▶ _Consignes_
- 1) D'après le texte sur les meetings de campagne, quelle date Emmanuel Macron avait-il retenue pour son meeting de la porte de Versailles ?
- 2) Prolongez le texte sur les meetings de campagne à partir de sa dernière phrase.

Cela ne signifie pas pour autant que ces évènements sont inutiles. Ils impactent l'image que l'on se fait des candidats : « Certains meetings peuvent renforcer les candidats, les crédibiliser davantage, poursuit le directeur d’études d’opinion. Je pense, par exemple, à François Hollande au Bourget en 2012. Il a réussi à incarner le changement » : 44 % des Français estiment que "ce meeting a amélioré l'image du candidat ; 69 % des sympathisants PS, 66 % de ceux d’extrême gauche et 61 % des Verts ont reconnu que ce meeting a amélioré leur perception de Hollande », avait recensé l’institut de sondage BVA.
En 2017, le meeting « parce que c’est votre projet ! » d’Emmanuel Macron, porte de Versailles, va aussi tout changer pour le jeune candidat. Avec une date bien calculée (10 décembre) pour animer les conversations des Français à Noël, il va ancrer la candidature Macron, alors largement perçue comme virtuelle dans l’opinion. « S’il n’y avait eu que 3 000 personnes, c’était fini », confirmera ensuite aux Échos un proche du candidat. 15 000 sympathisants plus tard et une voix cassée, l’Élysée n’est plus seulement une lointaine illusion.

▶ _Documents fournis_
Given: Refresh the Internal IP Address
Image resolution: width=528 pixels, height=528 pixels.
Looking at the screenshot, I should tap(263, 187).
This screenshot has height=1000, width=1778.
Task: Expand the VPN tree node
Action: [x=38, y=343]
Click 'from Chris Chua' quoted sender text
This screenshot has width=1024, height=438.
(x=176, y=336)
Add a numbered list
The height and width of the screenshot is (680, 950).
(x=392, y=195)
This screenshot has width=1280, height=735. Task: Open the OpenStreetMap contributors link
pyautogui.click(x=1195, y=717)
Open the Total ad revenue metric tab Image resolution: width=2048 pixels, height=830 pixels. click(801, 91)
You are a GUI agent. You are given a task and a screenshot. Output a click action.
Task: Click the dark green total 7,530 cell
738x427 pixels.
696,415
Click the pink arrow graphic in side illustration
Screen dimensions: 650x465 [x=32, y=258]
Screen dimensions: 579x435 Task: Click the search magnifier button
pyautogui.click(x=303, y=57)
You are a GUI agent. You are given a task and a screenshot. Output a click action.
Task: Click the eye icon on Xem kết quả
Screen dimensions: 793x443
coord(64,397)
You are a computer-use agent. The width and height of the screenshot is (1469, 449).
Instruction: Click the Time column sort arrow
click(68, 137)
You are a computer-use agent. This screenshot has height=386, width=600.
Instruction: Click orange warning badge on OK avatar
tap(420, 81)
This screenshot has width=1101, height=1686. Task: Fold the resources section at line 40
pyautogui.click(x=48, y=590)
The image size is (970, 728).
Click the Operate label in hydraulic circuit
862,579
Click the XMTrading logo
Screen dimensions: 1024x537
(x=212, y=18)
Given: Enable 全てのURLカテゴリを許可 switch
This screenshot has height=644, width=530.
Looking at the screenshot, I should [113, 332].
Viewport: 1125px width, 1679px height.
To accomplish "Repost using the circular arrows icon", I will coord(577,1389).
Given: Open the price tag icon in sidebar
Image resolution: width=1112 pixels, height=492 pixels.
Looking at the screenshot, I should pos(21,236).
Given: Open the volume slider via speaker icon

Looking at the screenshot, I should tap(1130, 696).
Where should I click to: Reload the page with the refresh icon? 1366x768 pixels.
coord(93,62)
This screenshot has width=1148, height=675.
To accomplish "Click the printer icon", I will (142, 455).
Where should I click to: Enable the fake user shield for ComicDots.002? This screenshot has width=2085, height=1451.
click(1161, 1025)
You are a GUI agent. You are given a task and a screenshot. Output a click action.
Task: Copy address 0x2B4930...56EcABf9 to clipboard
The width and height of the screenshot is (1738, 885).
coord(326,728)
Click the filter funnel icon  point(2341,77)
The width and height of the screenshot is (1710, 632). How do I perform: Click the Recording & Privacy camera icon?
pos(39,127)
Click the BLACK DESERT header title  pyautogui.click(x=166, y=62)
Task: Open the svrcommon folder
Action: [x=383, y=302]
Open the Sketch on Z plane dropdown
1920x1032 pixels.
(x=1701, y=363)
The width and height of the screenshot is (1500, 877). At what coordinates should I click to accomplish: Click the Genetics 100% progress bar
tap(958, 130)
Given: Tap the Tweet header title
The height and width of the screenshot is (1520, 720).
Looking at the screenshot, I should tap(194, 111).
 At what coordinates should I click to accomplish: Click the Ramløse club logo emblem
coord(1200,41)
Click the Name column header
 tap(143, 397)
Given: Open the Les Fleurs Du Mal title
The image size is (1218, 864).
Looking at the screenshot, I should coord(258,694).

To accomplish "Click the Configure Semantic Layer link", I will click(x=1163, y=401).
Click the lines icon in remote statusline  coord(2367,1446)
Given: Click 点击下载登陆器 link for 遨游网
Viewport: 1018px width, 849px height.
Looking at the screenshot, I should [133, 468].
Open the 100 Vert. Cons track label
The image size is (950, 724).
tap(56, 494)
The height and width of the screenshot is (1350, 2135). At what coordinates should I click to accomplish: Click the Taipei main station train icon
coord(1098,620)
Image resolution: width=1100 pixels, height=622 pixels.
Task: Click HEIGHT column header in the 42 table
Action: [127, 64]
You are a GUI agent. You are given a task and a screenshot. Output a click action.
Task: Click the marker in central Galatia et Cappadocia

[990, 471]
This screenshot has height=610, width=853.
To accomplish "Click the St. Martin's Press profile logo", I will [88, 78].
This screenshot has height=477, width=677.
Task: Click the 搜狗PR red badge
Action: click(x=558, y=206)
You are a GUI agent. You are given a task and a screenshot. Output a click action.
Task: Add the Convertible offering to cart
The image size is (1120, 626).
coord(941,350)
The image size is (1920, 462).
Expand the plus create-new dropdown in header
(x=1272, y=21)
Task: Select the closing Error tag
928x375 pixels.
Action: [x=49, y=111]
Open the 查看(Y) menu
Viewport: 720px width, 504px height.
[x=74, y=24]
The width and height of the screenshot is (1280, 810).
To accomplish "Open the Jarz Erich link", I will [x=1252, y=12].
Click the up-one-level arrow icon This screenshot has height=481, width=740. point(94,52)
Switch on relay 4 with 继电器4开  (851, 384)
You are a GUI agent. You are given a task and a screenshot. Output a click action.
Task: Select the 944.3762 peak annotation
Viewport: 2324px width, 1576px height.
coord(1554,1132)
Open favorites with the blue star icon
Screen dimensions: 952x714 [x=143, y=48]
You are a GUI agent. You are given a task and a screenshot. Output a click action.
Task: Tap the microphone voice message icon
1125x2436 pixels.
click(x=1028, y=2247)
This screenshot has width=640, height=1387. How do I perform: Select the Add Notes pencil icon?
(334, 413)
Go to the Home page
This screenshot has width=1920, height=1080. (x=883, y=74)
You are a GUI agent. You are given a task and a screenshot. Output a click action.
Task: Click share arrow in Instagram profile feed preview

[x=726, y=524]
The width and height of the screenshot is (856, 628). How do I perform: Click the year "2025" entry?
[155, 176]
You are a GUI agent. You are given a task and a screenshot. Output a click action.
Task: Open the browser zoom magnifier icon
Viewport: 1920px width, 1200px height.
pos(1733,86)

▶ _Réponses_
- 1) Le 10 décembre.

- 2)
Autres atouts plus discrets, mais non négligeables : ces évènements permettent aussi aux candidats de recruter plus facilement des volontaires pour la suite de la campagne, d’élargir leur base d’e-mails en recueillant les données des personnes qui se déplacent, voire à lever des fonds, via des cagnottes à la sortie des meetings.
Sur la route de la présidence, les meetings sont donc des points d’étapes indispensables, mais qui ne viennent que concrétiser une excellente campagne par ailleurs. Pas un candidat n’est devenu président sans l’un de ces grands moments rituels. En revanche, ils ne garantissent rien. Nécessaires mais pas suffisants. Et à double tranchant. Au vu de la cruauté médiatique, certains regrettent sans doute d’avoir dépensé autant pour monter sur scène.